> What the task requires
Find the lines below holding the word "Servicios" and copy each of them.

> Provided data
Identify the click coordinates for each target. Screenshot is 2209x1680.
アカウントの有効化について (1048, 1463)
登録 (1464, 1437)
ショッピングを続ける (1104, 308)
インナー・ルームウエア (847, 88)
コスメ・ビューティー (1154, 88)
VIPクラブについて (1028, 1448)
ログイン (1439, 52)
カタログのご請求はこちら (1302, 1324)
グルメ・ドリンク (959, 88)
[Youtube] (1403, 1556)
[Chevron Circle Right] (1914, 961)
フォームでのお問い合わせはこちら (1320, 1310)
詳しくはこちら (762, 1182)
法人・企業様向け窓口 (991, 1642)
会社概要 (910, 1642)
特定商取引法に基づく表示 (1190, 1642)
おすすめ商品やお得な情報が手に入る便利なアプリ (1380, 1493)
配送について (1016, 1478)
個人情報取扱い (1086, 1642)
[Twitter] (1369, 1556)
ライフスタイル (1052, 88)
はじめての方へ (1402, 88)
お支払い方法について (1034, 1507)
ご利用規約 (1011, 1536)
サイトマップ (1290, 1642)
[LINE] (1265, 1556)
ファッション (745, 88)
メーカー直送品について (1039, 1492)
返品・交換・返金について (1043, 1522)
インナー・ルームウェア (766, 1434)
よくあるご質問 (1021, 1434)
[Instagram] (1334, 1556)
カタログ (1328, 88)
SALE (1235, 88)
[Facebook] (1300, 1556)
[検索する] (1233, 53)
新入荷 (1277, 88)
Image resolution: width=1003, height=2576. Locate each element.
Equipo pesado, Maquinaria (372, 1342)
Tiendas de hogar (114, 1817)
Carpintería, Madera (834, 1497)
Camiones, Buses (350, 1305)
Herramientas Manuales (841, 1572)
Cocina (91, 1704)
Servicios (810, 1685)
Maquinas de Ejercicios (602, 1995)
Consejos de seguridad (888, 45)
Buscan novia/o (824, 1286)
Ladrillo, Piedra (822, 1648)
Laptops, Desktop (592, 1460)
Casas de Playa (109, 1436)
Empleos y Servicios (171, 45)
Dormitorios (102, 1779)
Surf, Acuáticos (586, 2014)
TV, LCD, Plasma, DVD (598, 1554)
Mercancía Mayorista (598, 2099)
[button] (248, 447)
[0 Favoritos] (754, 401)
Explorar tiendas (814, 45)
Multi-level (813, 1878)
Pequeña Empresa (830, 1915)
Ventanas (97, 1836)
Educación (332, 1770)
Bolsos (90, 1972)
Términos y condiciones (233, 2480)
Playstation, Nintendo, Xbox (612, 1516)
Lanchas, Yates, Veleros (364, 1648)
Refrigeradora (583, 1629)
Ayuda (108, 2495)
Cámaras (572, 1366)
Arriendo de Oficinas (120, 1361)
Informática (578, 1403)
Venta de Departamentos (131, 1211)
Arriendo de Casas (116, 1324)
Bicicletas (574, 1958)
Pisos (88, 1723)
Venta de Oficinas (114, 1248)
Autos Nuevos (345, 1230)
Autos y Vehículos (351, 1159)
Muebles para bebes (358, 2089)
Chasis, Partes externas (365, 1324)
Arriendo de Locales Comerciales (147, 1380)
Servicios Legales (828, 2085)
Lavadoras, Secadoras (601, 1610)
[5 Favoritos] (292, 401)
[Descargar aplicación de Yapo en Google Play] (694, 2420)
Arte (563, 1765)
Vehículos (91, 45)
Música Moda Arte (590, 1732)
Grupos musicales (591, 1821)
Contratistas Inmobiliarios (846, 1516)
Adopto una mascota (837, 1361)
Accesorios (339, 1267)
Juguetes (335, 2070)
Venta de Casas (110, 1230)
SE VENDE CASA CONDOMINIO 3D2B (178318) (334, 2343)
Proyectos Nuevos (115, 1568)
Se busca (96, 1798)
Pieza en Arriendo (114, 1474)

> Result
Servicios (810, 1685)
Empleos y Servicios (171, 45)
Servicios Legales (828, 2085)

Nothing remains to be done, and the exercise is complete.